:: Given entries ::
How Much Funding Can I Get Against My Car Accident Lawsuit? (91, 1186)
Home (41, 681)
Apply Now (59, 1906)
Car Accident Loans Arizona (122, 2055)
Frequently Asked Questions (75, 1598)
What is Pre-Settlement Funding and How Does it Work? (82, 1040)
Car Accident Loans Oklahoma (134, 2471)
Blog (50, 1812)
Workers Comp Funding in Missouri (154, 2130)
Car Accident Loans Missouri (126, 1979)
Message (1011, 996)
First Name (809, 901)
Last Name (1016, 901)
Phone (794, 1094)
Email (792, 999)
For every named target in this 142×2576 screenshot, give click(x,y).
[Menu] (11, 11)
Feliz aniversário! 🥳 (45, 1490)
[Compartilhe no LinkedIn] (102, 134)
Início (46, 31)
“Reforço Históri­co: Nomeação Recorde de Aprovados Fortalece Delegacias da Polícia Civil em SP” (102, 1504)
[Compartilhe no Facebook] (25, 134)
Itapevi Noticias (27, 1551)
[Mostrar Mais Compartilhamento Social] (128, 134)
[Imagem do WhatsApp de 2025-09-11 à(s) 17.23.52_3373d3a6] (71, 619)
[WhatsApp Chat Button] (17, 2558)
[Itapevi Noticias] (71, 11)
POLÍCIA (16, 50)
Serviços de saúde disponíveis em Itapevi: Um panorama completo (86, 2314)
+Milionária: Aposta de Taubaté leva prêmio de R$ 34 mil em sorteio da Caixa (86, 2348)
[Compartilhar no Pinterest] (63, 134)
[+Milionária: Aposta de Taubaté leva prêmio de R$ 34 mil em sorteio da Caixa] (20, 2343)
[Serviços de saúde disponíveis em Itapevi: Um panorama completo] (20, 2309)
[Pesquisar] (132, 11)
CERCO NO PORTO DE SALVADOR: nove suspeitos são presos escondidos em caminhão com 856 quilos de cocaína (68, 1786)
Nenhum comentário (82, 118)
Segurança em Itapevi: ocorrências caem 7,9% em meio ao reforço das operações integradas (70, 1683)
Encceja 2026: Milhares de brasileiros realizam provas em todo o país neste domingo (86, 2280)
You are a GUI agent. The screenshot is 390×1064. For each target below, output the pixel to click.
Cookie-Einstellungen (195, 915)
:::
*Task goal*: Restating the data word for word is the whole task.

*The completed task*:
How Much Funding Can I Get Against My Car Accident Lawsuit? (91, 1186)
Home (41, 681)
Apply Now (59, 1906)
Car Accident Loans Arizona (122, 2055)
Frequently Asked Questions (75, 1598)
What is Pre-Settlement Funding and How Does it Work? (82, 1040)
Car Accident Loans Oklahoma (134, 2471)
Blog (50, 1812)
Workers Comp Funding in Missouri (154, 2130)
Car Accident Loans Missouri (126, 1979)
Message (1011, 996)
First Name (809, 901)
Last Name (1016, 901)
Phone (794, 1094)
Email (792, 999)
For every named target in this 142×2576 screenshot, give click(x,y).
[Menu] (11, 11)
Feliz aniversário! 🥳 (45, 1490)
[Compartilhe no LinkedIn] (102, 134)
Início (46, 31)
“Reforço Históri­co: Nomeação Recorde de Aprovados Fortalece Delegacias da Polícia Civil em SP” (102, 1504)
[Compartilhe no Facebook] (25, 134)
Itapevi Noticias (27, 1551)
[Mostrar Mais Compartilhamento Social] (128, 134)
[Imagem do WhatsApp de 2025-09-11 à(s) 17.23.52_3373d3a6] (71, 619)
[WhatsApp Chat Button] (17, 2558)
[Itapevi Noticias] (71, 11)
POLÍCIA (16, 50)
Serviços de saúde disponíveis em Itapevi: Um panorama completo (86, 2314)
+Milionária: Aposta de Taubaté leva prêmio de R$ 34 mil em sorteio da Caixa (86, 2348)
[Compartilhar no Pinterest] (63, 134)
[+Milionária: Aposta de Taubaté leva prêmio de R$ 34 mil em sorteio da Caixa] (20, 2343)
[Serviços de saúde disponíveis em Itapevi: Um panorama completo] (20, 2309)
[Pesquisar] (132, 11)
CERCO NO PORTO DE SALVADOR: nove suspeitos são presos escondidos em caminhão com 856 quilos de cocaína (68, 1786)
Nenhum comentário (82, 118)
Segurança em Itapevi: ocorrências caem 7,9% em meio ao reforço das operações integradas (70, 1683)
Encceja 2026: Milhares de brasileiros realizam provas em todo o país neste domingo (86, 2280)
You are a GUI agent. The screenshot is 390×1064. For each target below, output the pixel to click.
Cookie-Einstellungen (195, 915)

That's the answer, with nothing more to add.